Au-delà du partage des trois tiers des fruits de la croissance, qui pour la grande masse de la population, relève
de la pure abstraction, le monde salarial a besoin aujourd’hui d’un plan sur trois à cinq ans de revalorisation des
salaires et de réduction des écarts, tant pour le secteur privé que pour le secteur public.
Les mouvements de la rentrée 1989 en expriment l’urgence. Nous ne pouvons pas nous, socialistes, répondre aux salariés du privé que l’amélioration de leur pouvoir d’achat dépend de la convivialité patronale et à ceux du secteur public que le budget de l’état a d’autres priorités, tout en annonçant par ailleurs que la construction européenne se traduit par une réduction des recettes publiques.
Si méthode il y a, c’est celle du «no futur». Il est donc nécessaire de fixer aujourd’hui pour objectif la réduction de l’écart des salaires et de poser comme premier principe leur augmentation différenciée. Pour réduire les inégalités, le partage doit être inégal. De même, l’égal accès de tous au droit au logement, aux loisirs, à la santé, doit se faire par une participation progressive liée au revenu. Les instruments que nous avons hérités du Conseil National de la Résistance et qui s’inspiraient du principe «à chacun selon ses besoins» doivent être réactualisés, retravaillés pour apporter aux inégalités actuelles la réponse qu’a été la sécurité sociale en 1945.
f. Défense: des économies sur l’inutile!
Dans les équilibres budgétaires, il est clair que la question du budget de la Défense doit être aujourd’hui reposée. 15 % du budget de l’Etat est, d’année en année, reconduit sans que soit véritablement posé le problème d’un redéploiement de ses moyens militaires. Le consensus est tel que personne n’ose lever le doigt pour protester… de peur d’être taxé de pacifisme, devenu la honte du socialisme.
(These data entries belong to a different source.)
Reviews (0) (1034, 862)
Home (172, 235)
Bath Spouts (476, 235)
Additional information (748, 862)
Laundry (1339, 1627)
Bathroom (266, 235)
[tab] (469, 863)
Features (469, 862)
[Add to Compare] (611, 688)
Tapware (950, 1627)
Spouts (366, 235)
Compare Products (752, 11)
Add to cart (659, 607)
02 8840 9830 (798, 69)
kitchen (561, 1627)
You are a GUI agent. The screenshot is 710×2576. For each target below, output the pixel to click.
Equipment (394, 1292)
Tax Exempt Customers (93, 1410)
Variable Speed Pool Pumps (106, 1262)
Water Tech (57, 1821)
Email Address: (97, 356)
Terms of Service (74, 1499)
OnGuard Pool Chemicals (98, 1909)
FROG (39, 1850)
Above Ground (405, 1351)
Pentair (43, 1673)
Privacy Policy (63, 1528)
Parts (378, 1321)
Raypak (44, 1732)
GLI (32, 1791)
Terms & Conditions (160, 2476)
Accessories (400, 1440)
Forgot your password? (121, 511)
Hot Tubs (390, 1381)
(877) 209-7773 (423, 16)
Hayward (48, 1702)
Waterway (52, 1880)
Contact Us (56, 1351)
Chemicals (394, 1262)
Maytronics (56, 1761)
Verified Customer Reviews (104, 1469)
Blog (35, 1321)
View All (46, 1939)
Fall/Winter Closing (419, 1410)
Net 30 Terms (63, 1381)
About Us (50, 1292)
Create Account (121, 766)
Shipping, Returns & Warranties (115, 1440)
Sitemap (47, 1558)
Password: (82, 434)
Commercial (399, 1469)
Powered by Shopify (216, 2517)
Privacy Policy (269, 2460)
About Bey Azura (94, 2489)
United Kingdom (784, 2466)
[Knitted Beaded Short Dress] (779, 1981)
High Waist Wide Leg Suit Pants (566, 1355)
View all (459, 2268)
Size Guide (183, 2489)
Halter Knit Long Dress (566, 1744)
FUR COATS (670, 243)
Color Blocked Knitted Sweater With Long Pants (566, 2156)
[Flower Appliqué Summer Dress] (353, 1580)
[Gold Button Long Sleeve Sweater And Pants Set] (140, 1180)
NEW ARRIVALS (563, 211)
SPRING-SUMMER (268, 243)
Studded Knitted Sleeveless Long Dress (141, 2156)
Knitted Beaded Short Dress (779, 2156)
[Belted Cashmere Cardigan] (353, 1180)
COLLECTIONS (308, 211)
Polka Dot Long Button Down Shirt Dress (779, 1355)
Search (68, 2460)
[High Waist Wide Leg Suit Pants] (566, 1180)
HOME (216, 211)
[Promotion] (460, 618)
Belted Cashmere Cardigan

C’est oublier bien vite l’histoire et développer un curieux discours militaro-chauvin qui fait l’impasse sur la réalité des problèmes de défense et se soumet en fait au lobby militaro-industriel hors de tout débat démocratique.
Nous avons reçu en héritage la dissuasion nucléaire, pièce maîtresse de notre système de défense, elle n’est pas encore mise en cause dans sa panoplie tant que le décalage avec les autres grandes puissances n’est pas significativement réduit… mais au rythme actuel…
Qu’il faille une force d’intervention rapide disposant des moyens nécessaires, la réalité de la situation internationale l’a montré. Qu’une sécurité de proximité puisse être assurée par les forces de gendarmerie, n’est pas non plus contesté. Mais ce n’est pas seulement dans ces secteurs que nous affectons une part budgétaire importante, c’est aussi dans un ensemble de moyens terrestres totalement obsolètes en cas de véritable conflit. Par tabou, nous n’osons les remettre en cause. Nous engageons ainsi des programmes d’équipement totalement stériles sauf pour les profits des industries d’armement.
A cet égard il faudra bien aussi se poser une question : Un gouvernement socialiste peut-il durablement fonder une partie importante de l’équilibre de la balance des paiements sur les ventes d’armement ? Cette orientation pèse aussi, sur la nature des investissements préconisés par les experts pour notre propre défense. Le passage direct d’un grand nombre d’officiers supérieurs ou généraux à la Direction des entreprises d’armement conforte les moyens de pression dont dispose là encore le lobby militaro-industriel.
Voici pourquoi, après débat nous pourrons réduire nos dépenses militaires dégageant ainsi des moyens financiers pour d’autres investissements.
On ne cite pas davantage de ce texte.